JURY POINT OF VIEW — The project works as a toolbox for the transformation of Nesa. The project proposes a strategy consisting of 30 actions towards a productive neighbourhood, divided into 3 phases that finally gives a new mix of social activities with production and living at the site. It presents an overall concept for how the site can be connected to Lillestrøm with new infrastructure, strategies for programming and landscape features. The transformation process is based on a flexible and adaptable scheme that is open for a longterm development that can go in many different directions, and at the same time provides the client with concrete tools.
The Techno Monks
AUTHOR(S) — Charlotte Hansson (SE), Christiana Pitsillidou (CY), Architects CONTRIBUTOR(S) — Luis Callejas (CO), Architect, landscape architect CONTACT — Oslo (NO) T. +47 47910677 lc@lclaoffice.com www.lclaoffice.com
LILLESTRØM (NO) — RUNNER-UP
TEAM POINT OF VIEW — Corporate campuses are sterile urban landscapes. Tech companies create buildings mirroring their own image. They tend to elaborate buildings as global islands and not as production commons of the place. The productive city is about an architecture and urban structure reflecting the technology behind the region’s growth, empowering citizens so that small companies can also have access to high tech equipment. By bringing small manufactures and co-working spaces into the core of dense blocks, it is possible to boost small manufacture economies, while making technology available to the smallest producers. We propose a model based on productive monasteries where the boundaries between production, display, occupation and living are blurred and do not depend on corporate branding. New occupants, considered as techno monks, are sharing the space among the robots. The landscape resembles picturesque life among productive animals.

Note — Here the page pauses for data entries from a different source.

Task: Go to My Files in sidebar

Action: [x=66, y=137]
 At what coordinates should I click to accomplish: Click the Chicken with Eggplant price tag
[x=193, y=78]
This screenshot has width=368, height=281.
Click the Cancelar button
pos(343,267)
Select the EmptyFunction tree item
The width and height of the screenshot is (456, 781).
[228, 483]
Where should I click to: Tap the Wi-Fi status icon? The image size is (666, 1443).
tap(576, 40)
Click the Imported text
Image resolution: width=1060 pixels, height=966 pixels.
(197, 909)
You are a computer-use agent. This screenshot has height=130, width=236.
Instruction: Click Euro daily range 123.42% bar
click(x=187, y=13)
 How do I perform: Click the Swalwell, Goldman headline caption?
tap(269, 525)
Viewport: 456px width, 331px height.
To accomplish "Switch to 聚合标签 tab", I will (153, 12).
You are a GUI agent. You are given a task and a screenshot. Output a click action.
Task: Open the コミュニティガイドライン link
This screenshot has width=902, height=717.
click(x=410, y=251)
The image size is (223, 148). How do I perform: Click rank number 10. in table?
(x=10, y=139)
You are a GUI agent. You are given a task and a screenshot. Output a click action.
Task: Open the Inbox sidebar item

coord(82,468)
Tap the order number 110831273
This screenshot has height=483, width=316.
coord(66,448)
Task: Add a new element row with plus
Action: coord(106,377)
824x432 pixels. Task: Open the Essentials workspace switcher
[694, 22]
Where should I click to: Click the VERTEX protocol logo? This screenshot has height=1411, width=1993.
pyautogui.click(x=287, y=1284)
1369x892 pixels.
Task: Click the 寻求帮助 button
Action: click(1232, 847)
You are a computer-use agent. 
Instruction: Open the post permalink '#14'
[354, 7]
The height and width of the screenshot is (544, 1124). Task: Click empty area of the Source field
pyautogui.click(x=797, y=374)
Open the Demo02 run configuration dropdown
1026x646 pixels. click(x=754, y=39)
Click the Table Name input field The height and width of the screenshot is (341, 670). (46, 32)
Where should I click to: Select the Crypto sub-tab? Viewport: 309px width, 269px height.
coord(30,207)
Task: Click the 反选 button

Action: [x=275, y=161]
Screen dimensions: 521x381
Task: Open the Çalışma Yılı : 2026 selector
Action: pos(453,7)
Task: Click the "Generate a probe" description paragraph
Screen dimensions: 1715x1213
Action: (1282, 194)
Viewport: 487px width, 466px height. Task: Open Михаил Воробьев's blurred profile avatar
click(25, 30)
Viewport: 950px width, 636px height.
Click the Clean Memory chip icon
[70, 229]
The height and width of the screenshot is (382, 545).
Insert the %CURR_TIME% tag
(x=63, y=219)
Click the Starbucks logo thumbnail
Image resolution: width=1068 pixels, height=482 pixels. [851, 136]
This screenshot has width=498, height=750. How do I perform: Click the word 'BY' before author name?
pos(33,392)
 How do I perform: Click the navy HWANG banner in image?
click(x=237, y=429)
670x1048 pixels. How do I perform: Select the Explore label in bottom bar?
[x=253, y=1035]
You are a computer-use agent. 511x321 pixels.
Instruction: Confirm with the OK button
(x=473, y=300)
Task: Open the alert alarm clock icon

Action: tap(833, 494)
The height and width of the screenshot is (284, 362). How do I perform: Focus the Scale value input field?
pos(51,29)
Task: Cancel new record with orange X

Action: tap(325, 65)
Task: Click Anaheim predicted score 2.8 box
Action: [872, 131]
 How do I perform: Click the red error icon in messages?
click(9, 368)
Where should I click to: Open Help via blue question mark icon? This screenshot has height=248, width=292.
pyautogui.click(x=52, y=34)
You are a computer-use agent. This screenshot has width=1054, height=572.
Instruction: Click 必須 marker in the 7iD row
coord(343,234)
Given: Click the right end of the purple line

JURY POINT OF VIEW — The project has both a formalistic structural and programmatic approach. In addition to the two new structures based on two typologies references and combining a specific smallscale structure with a big one, the authors keep some of the existing buildings. Together, this becomes a hybrid and complex scheme combining different scales and structures in different zones. Smallscale arts and craft as the additional programme to the university and housing appear casually. The jury questions how the new proposed programmes are related to the existing context.
AUTHOR(S) — Albert Palazon (ES), Architect CONTACT — Barcelona (ES) T. +34 620281228, albertpalazon@gmail.com
TEAM POINT OF VIEW — Cities expand their existence through years, decades and centuries. It is through this time-lapse process that multiple interventions, social, cultural changes and even technological knowledge overlap on the fabric of our cities, shaping their spaces and architectures. Our cities are complex and rich evidences of all human activity which one can read as a superposition of layers along time. The superposition of a radical new cross block structure entwined on the fabric of a preexisting industrial city in an area with plenty of social hidden dynamics and some outstanding natural potentials will define a fresh new urban landscape. The proposal tries to preserve the most of each of these three preexisting actors: nature, industrial legacy, and social activity; altogether framed by a new urban radical superstructure.